■ **DESCRIPTION OF THE TASK**
Exact copy, no pictures: reproduce the lines from the one that holds "Click the white neck brace on cover" through the end of the entries.
GIVEN RECORDS section start
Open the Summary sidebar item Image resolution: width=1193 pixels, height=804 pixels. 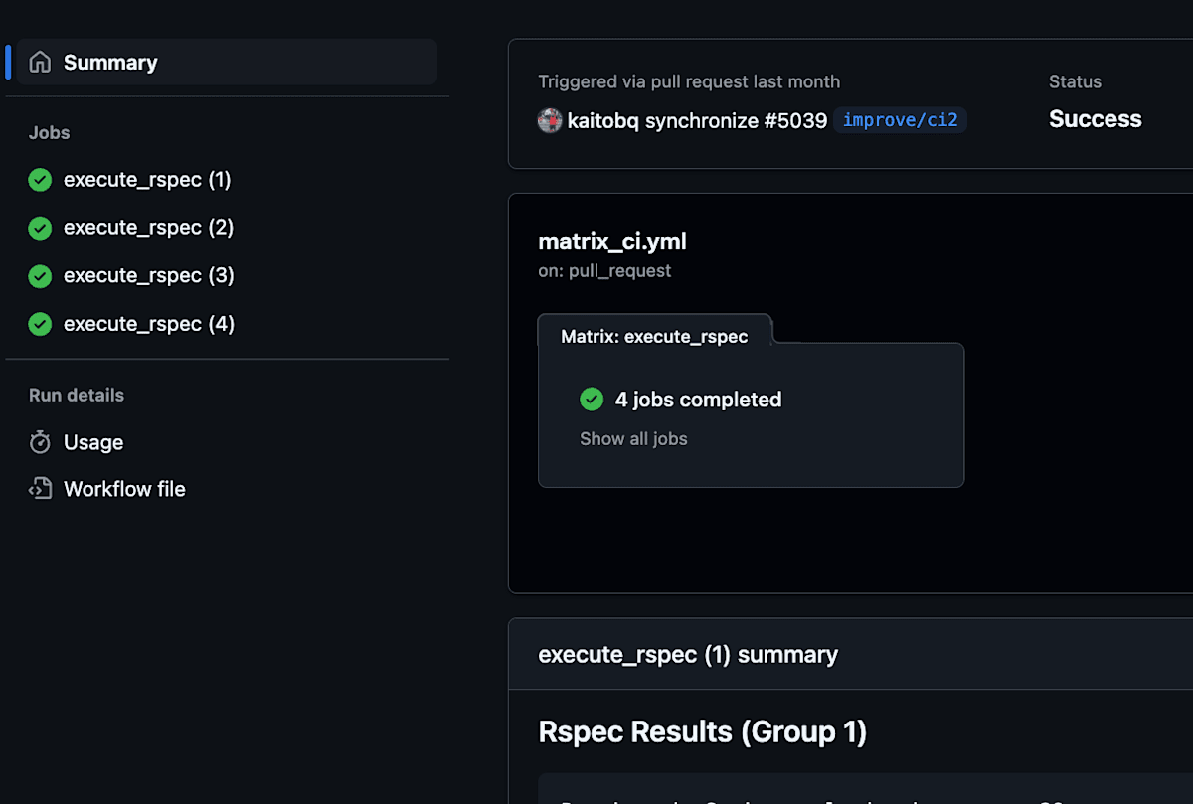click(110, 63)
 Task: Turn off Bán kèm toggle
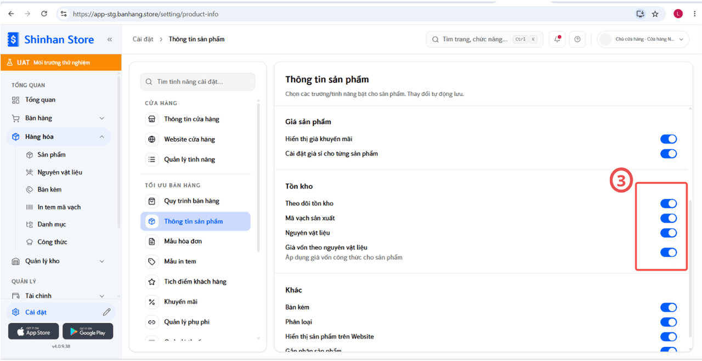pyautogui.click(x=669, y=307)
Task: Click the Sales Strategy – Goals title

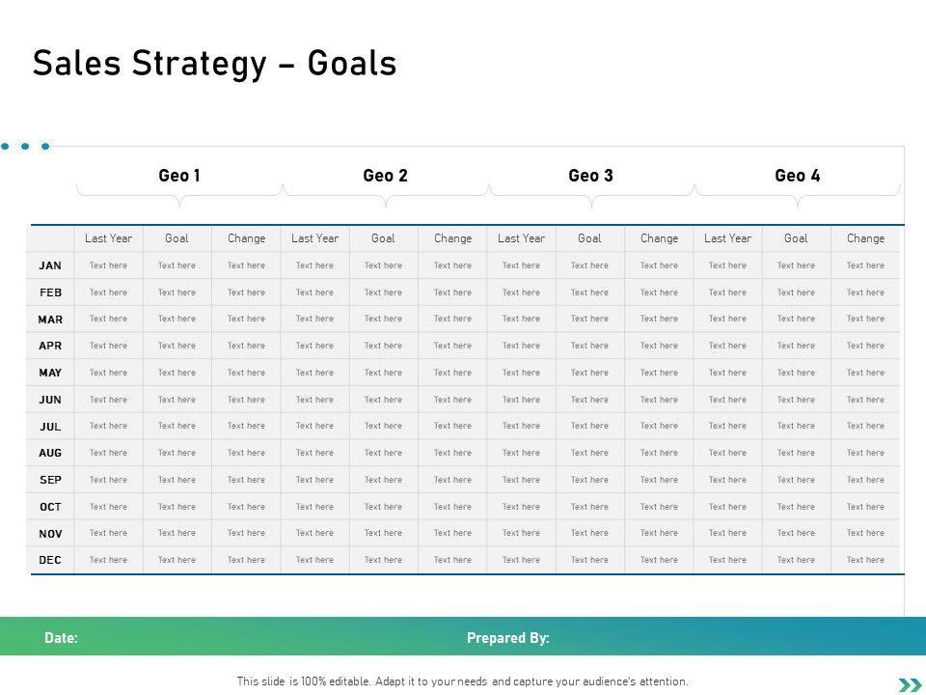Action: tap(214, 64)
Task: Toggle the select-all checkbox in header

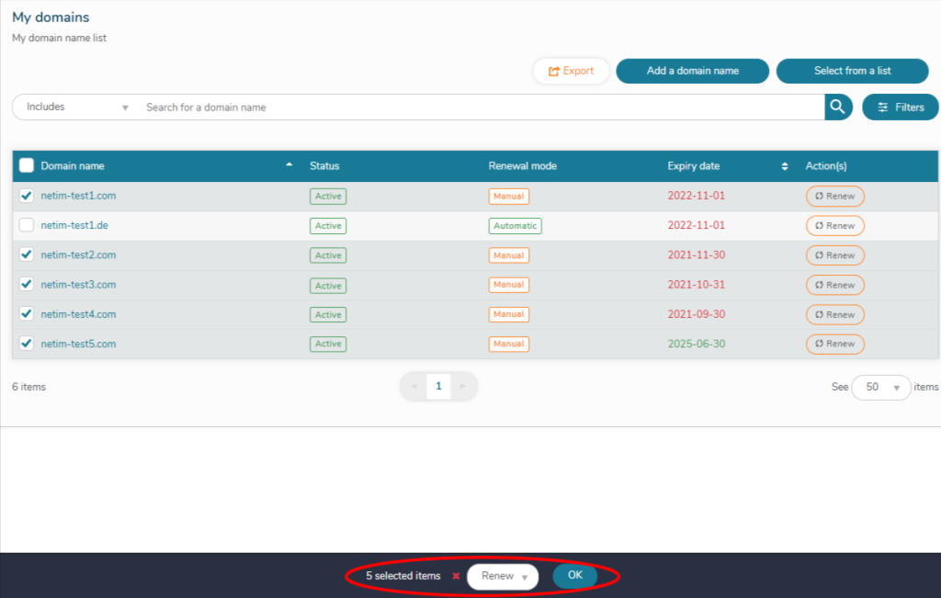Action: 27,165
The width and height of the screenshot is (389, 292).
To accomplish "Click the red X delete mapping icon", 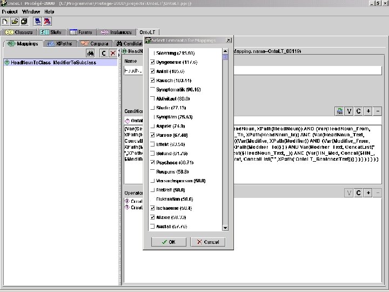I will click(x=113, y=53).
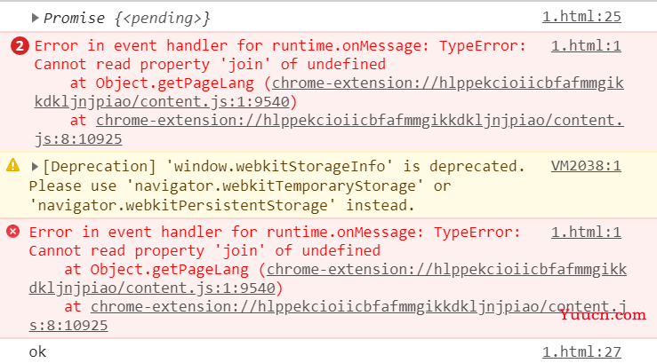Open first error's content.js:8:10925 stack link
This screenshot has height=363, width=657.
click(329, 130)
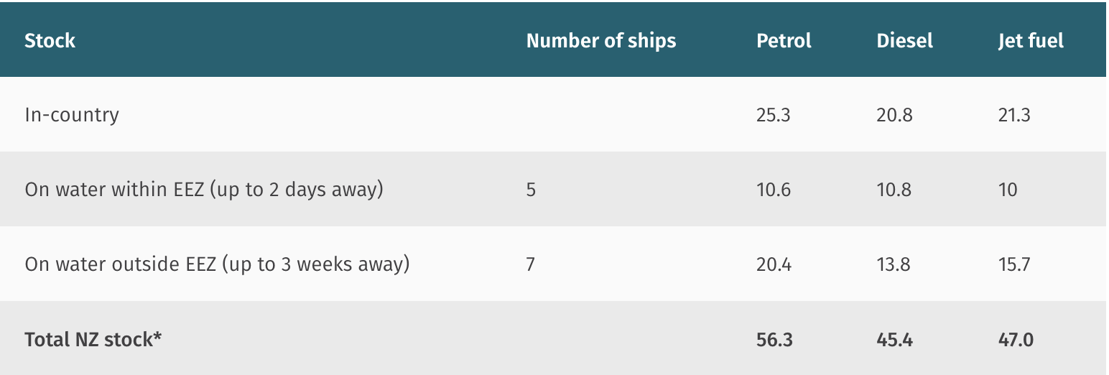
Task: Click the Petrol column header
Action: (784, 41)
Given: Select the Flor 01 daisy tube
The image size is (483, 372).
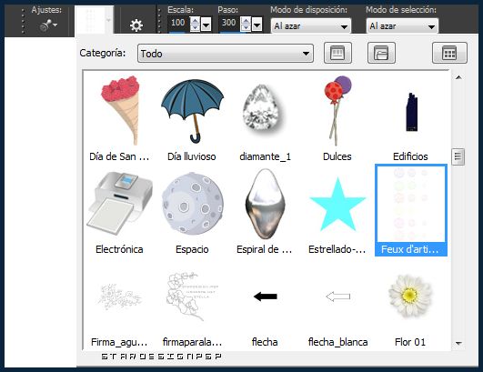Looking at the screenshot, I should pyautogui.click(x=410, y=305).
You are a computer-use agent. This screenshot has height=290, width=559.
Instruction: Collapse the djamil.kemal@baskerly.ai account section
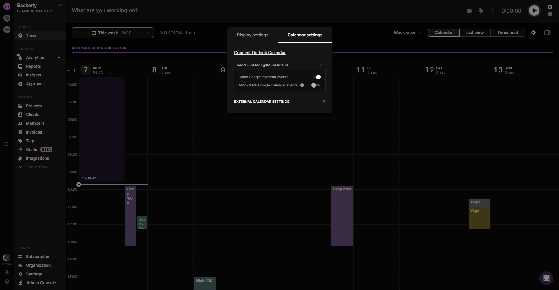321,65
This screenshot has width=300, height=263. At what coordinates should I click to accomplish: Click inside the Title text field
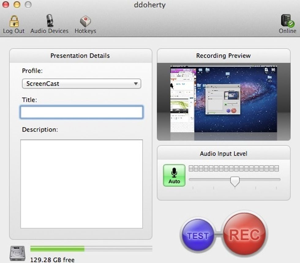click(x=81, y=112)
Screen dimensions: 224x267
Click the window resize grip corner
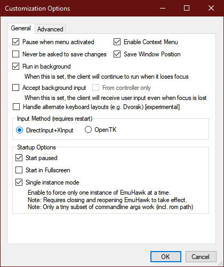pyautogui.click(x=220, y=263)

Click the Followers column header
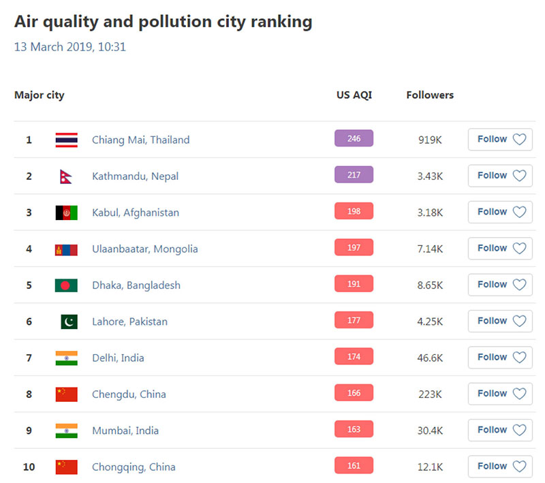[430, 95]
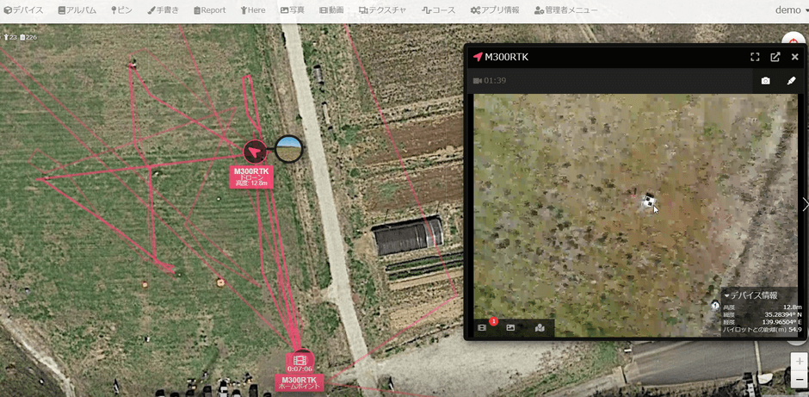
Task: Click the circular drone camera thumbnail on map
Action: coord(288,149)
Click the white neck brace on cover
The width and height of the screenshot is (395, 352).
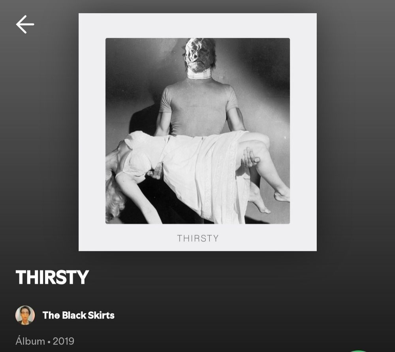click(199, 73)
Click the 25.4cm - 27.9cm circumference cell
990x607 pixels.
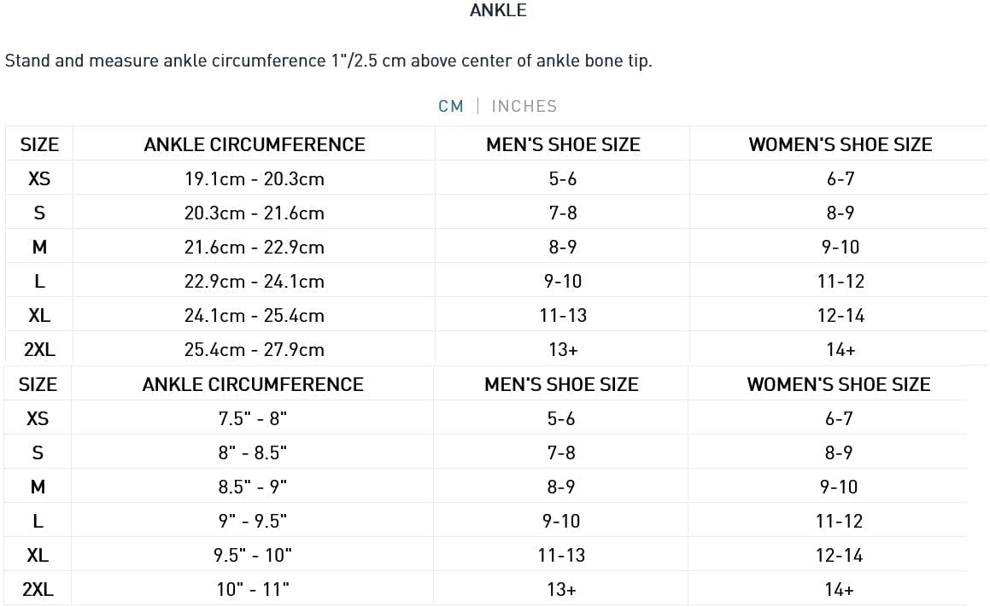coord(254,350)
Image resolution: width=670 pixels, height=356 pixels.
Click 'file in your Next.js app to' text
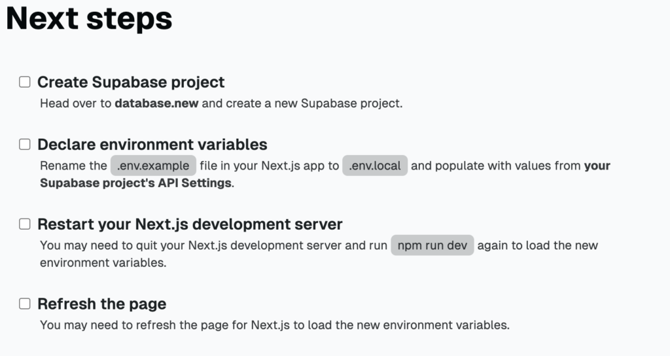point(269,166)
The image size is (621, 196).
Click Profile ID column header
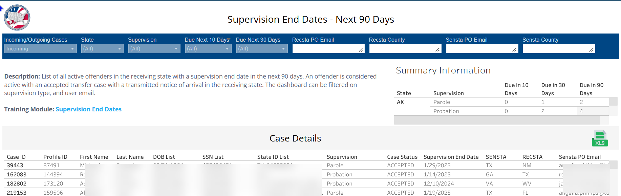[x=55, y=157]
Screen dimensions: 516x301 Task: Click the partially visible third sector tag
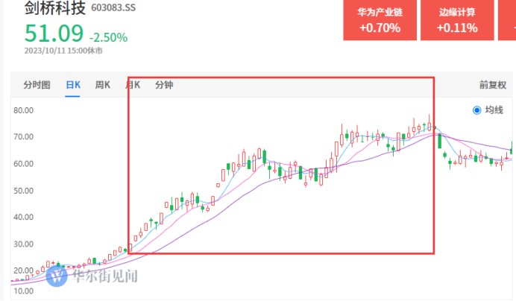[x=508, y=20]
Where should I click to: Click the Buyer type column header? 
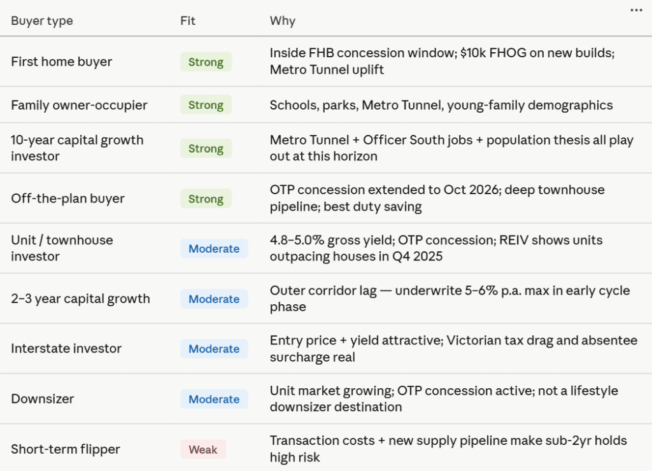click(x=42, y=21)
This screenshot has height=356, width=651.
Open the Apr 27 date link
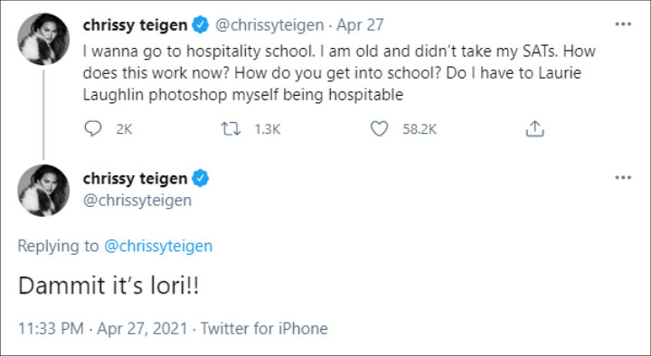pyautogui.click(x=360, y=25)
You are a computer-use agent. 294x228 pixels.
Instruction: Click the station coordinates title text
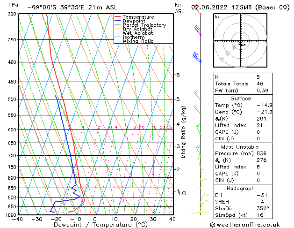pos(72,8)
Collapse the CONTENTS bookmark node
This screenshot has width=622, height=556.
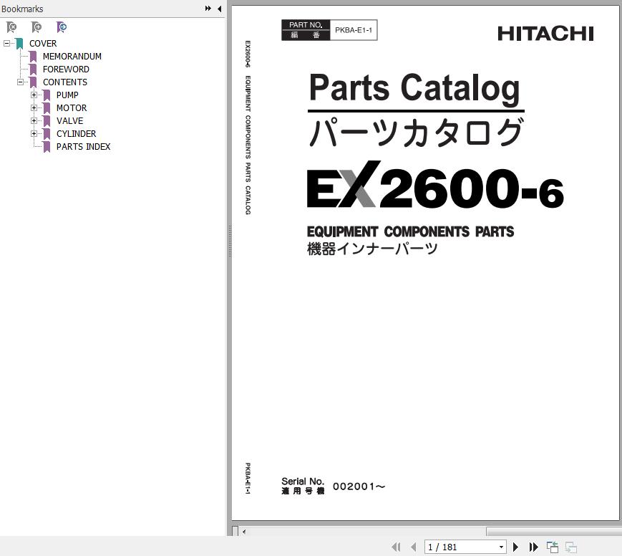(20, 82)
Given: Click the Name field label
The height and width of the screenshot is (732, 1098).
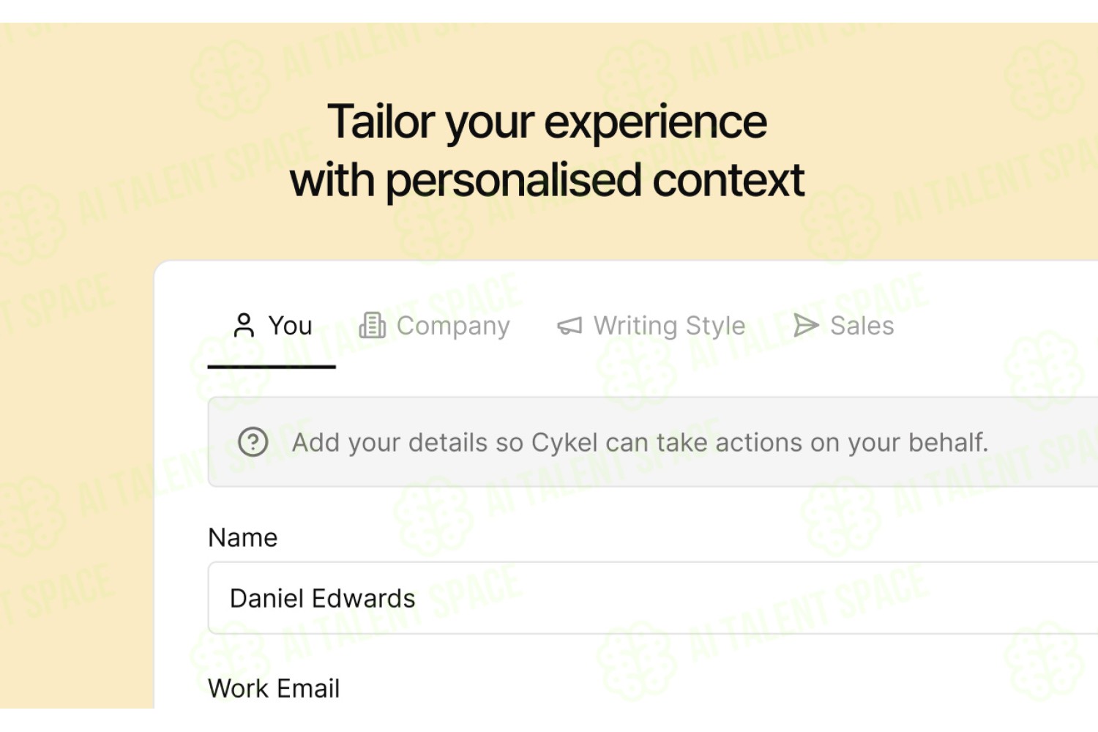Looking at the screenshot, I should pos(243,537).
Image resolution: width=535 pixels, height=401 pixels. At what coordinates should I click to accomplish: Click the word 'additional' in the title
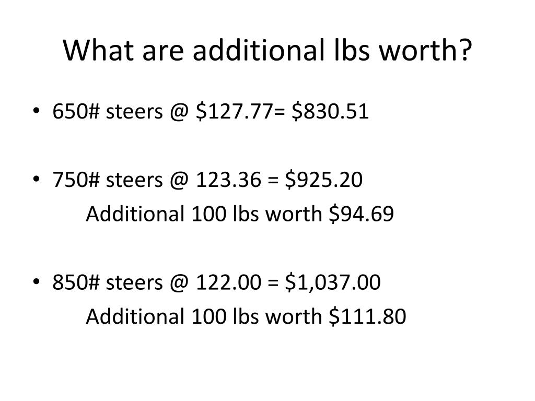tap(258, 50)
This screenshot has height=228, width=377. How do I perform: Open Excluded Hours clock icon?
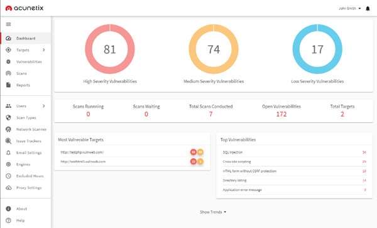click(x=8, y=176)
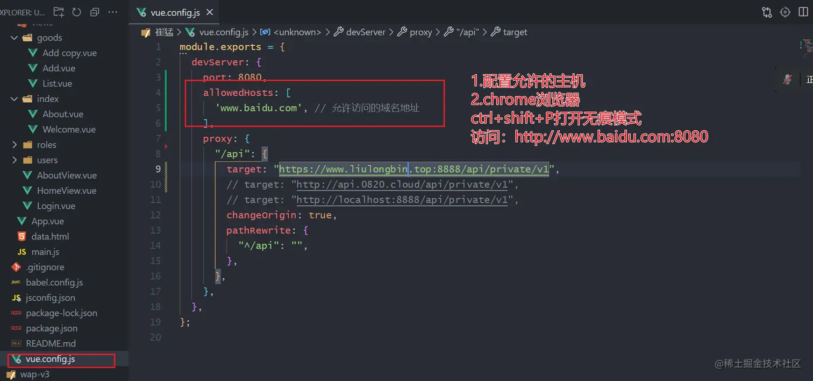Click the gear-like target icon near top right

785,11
GIVEN RECORDS section end
■ **FINISHED EXERCISE**
Click the white neck brace on cover
The width and height of the screenshot is (395, 352).
click(199, 73)
Click the 25.4cm - 27.9cm circumference cell
990x607 pixels.
coord(254,350)
Image resolution: width=670 pixels, height=356 pixels.
Click 'file in your Next.js app to' text
point(269,166)
The image size is (621, 196).
Click Profile ID column header
[x=55, y=157]
Screen dimensions: 516x301 Task: Click the partially visible third sector tag
[x=508, y=20]
Where should I click to: Click the Buyer type column header? 
click(x=42, y=21)
This screenshot has height=356, width=651.
Open the Apr 27 date link
pyautogui.click(x=360, y=25)
You are a computer-use agent. 294x228 pixels.
Instruction: Click the station coordinates title text
pos(72,8)
Collapse the CONTENTS bookmark node
This screenshot has width=622, height=556.
(20, 82)
Given: Click the Name field label
The height and width of the screenshot is (732, 1098).
Looking at the screenshot, I should pos(243,537).
Image resolution: width=535 pixels, height=401 pixels. At what coordinates should I click to accomplish: Click the word 'additional' in the title
tap(258, 50)
This screenshot has height=228, width=377. How do I perform: Open Excluded Hours clock icon?
click(x=8, y=176)
Click the gear-like target icon near top right

785,11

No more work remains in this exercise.